Domingo, 30 de agosto de 2026
Por Redação O Sul | 28 de agosto de 2026
Quando o assunto é atrair estrangeiros, os primeiros nomes que vêm à cabeça são os países ricos da Europa. Mas, ao mapear os incentivos à imigração dos 36 destinos do guia da imigração Viver pelo Mundo, quem aparece no topo são nosso vizinhos latinos, que oferecem de benefícios fiscais a programas para nômades digitais, estudantes e descendentes.
O Uruguai, por exemplo, combina residência permanente direta via Acordo do Mercosul, um regime tributário que concede a novos residentes até 11 anos de isenção sobre rendimentos vindos do exterior e a demanda de um setor de tecnologia que é o maior exportador de software per capita da América Latina.
A Argentina, além do processo facilitado pelo Mercosul, oferece vistos para trabalhadores remotos e as Becas de Integración Regional, bolsas de cerca de R$ 900 mensais para latino-americanos que querem fazer mestrado ou pesquisa.
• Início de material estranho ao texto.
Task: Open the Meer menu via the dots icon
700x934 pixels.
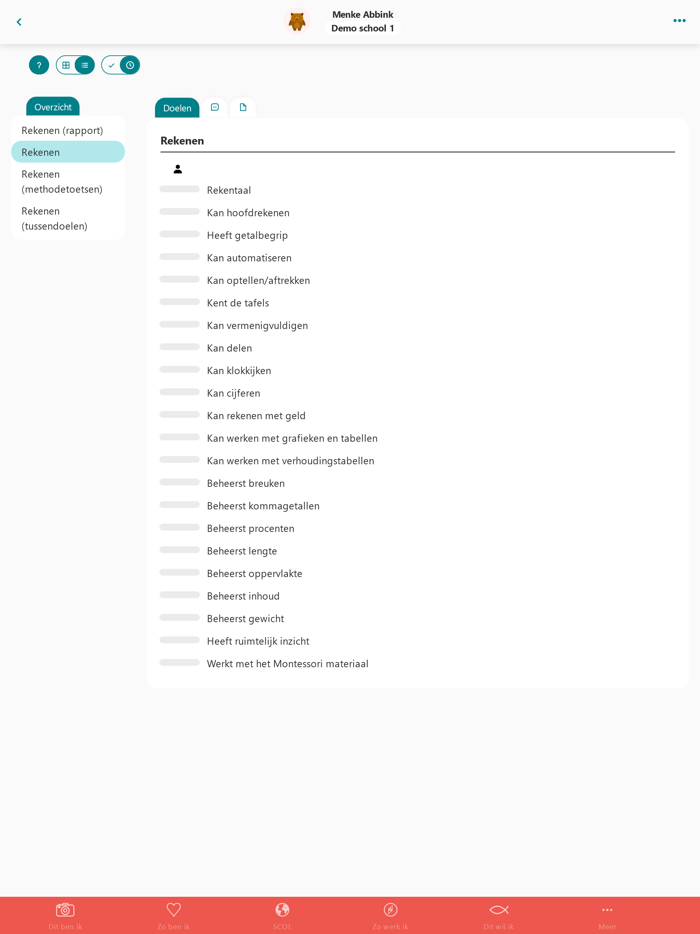Action: click(607, 910)
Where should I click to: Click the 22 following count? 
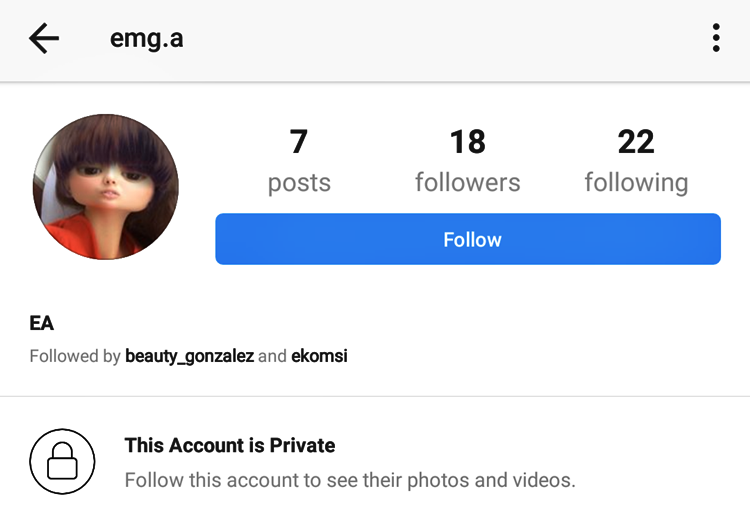[x=636, y=142]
O Chile, por sua vez, mantém o programa Servicio País, que remunera profissionais e técnicos para atuar em comunidades rurais com ajuda de custo de aproximadamente R$ 3.500 por mês, além de seguro saúde e passagens.
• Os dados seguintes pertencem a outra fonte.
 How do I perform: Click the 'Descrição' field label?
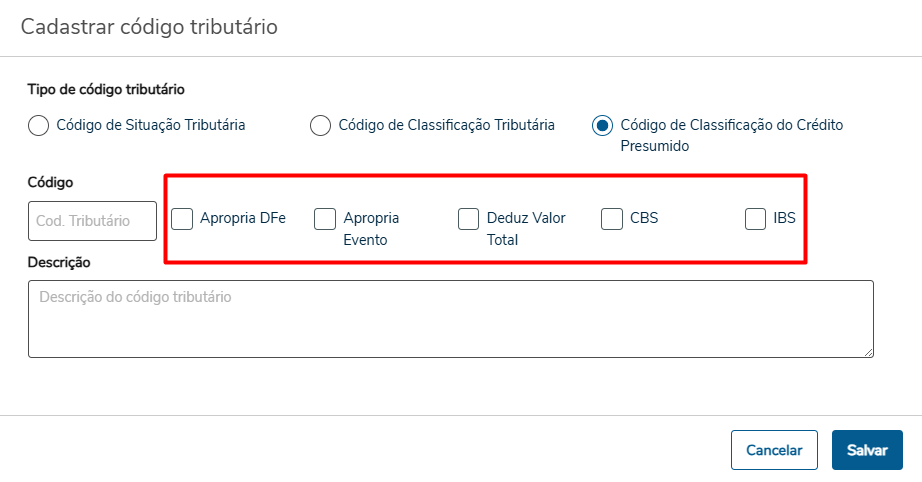59,262
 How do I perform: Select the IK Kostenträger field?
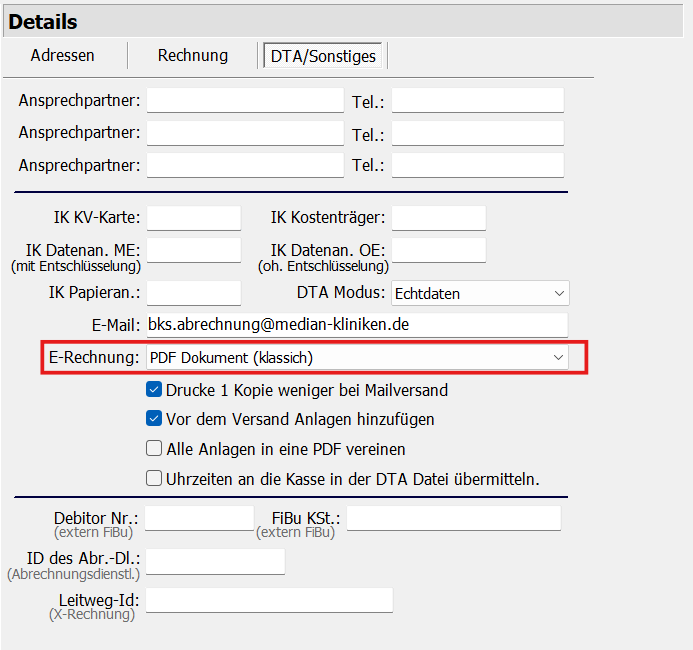pos(438,218)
Já a Costa Rica adota tributação territorial: qualquer renda gerada fora do país fica totalmente isenta de imposto local, o que atrai aposentados e nômades digitais. A Grécia oferece isenção de 50% do imposto de renda por até sete anos a quem transfere a residência fiscal para lá. Nesse quesito, aliás, os destinos latino-americanos e do sul da Europa costumam ser mais generosos que os países mais ricos do continente europeu.
Incentivos para descendentes e para o interior
Alguns países miram perfis específicos. A Croácia oferece a brasileiros de origem croata subsídios de até € 22 mil (cerca de R$ 130 mil) para abrir um negócio, além de isenção total de imposto de renda sobre salários por cinco anos. Outros apostam na interiorização. Portugal, Chile e Austrália dão benefícios a quem aceita morar longe dos grandes centros.
Para talentos e estudantes
Quase todos os 36 países oferecem algum incentivo para atrair mão de obra qualificada ou estudantes, das bolsas do Instituto Sueco e da Eiffel Excellence, na França, aos vistos de talento dos Estados Unidos, da Alemanha e do Reino Unido, este último com condições especiais para profissionais de saúde. A Islândia chega a oferecer bolsas para estrangeiros que queiram estudar islandês como segunda língua. As informações são do jornal O Globo.